### What to produce
Write out the stretch of lines below that begins at the line with "You are a GUI" and ends at the line with "This screenshot has height=952, width=1277.", including both, exactly as given and nothing more.

### Data for processing

>>>>

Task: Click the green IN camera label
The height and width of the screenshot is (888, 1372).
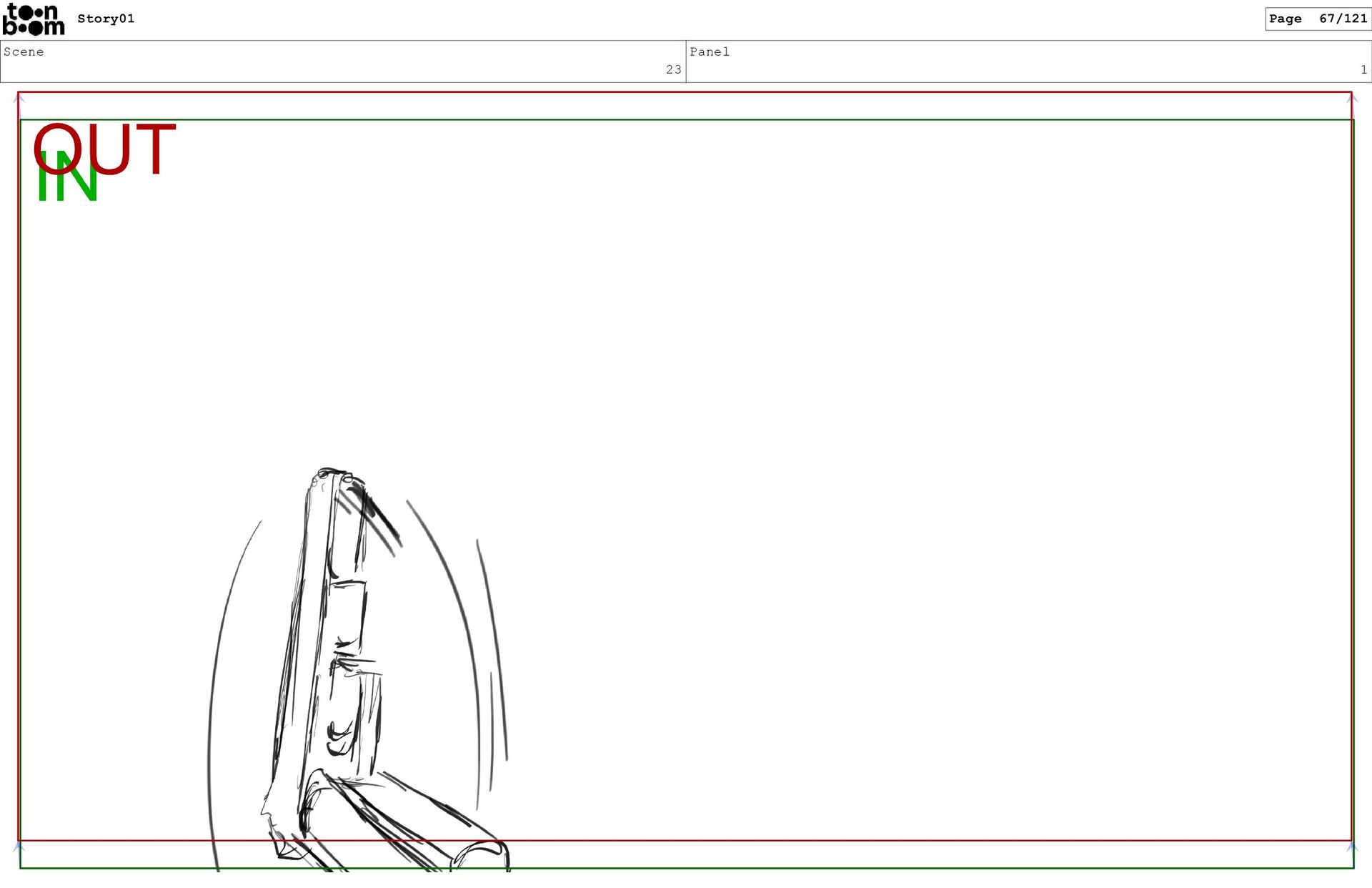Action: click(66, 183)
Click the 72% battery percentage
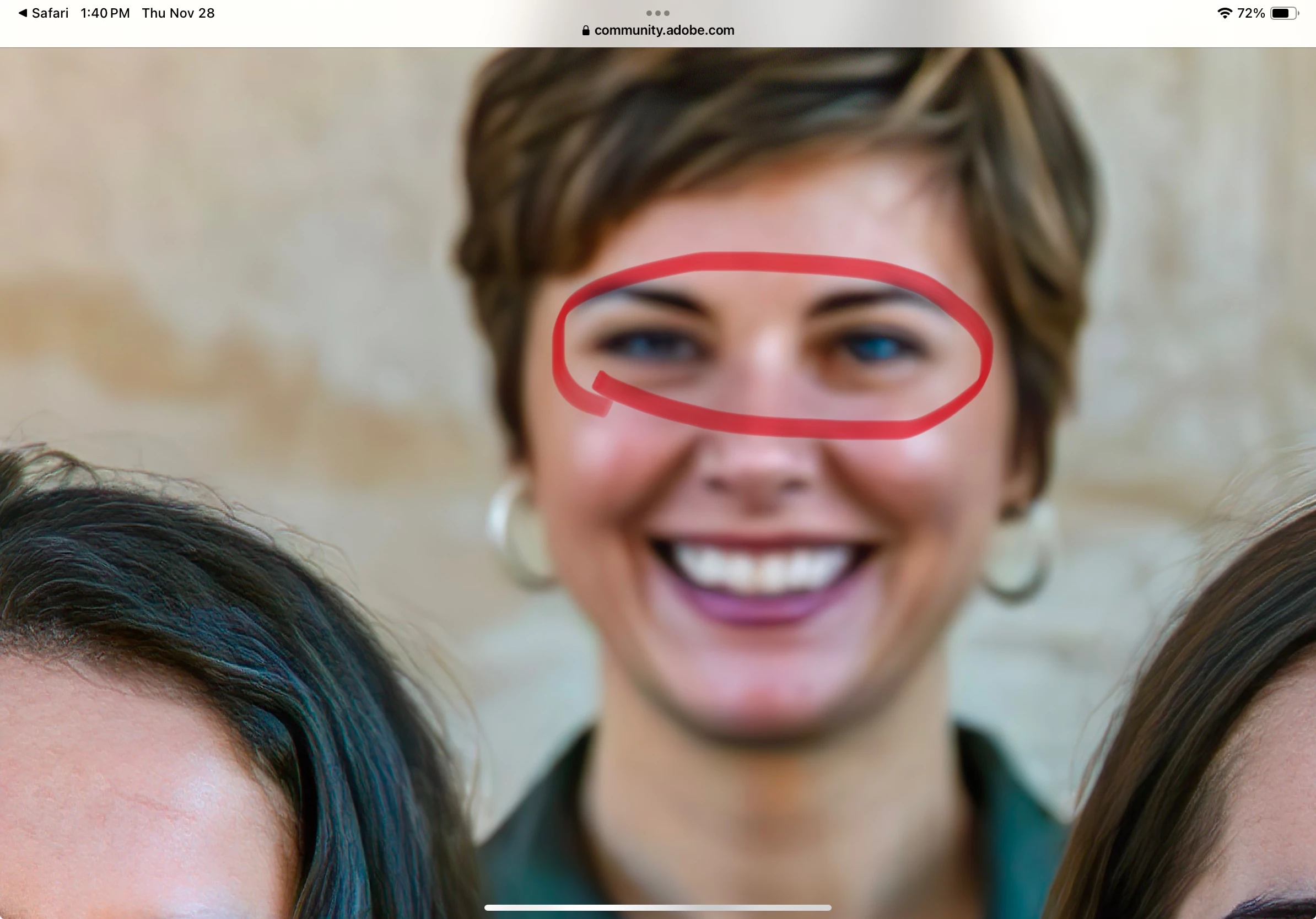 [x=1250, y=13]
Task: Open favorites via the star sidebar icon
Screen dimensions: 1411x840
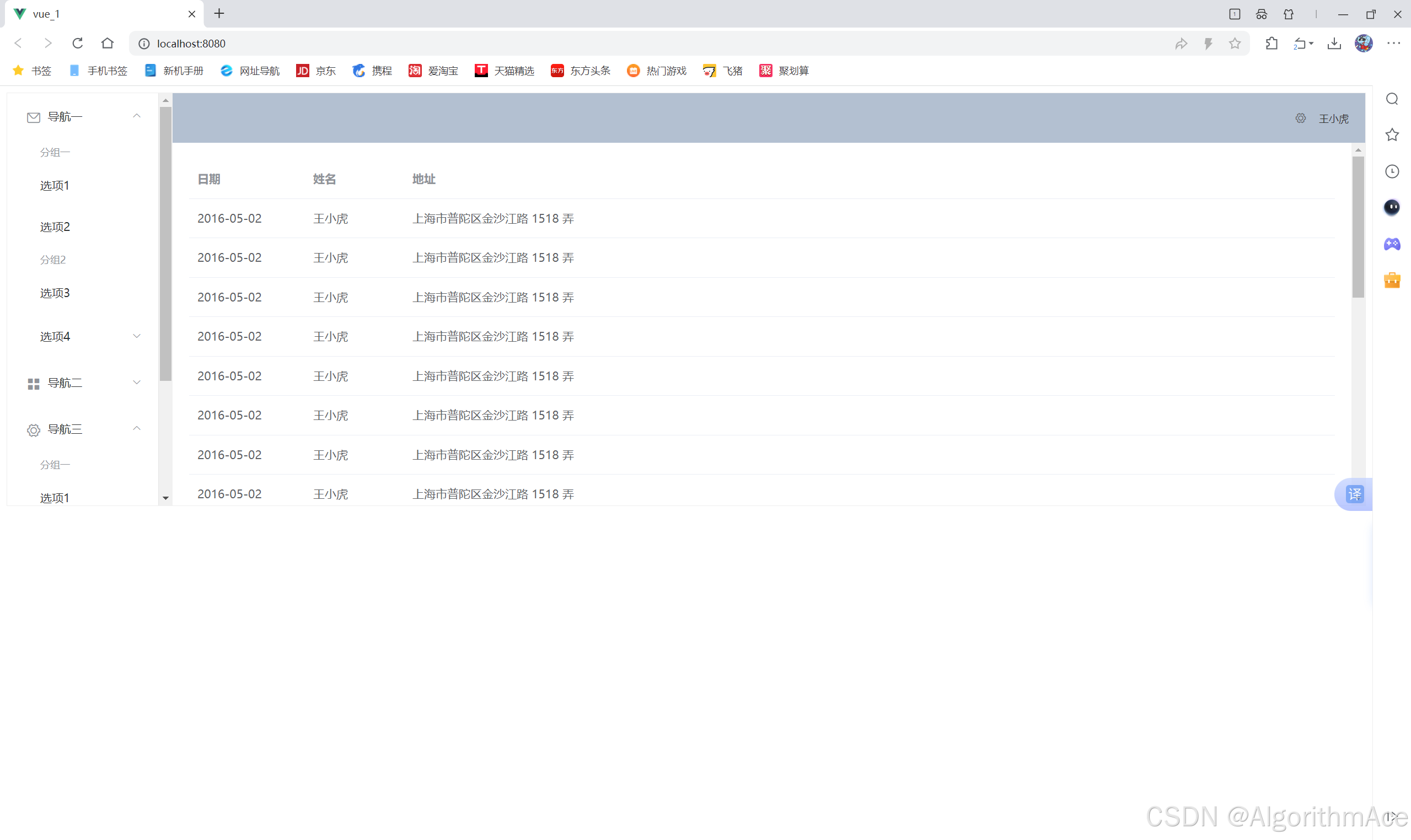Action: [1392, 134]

<<<<
>>>>

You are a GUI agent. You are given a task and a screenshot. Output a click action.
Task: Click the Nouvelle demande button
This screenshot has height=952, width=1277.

<<<<

### Answer to this problem
You are a GUI agent. You are given a task and a screenshot. Output a click action.
Task: Click the Nouvelle demande button
This screenshot has height=952, width=1277.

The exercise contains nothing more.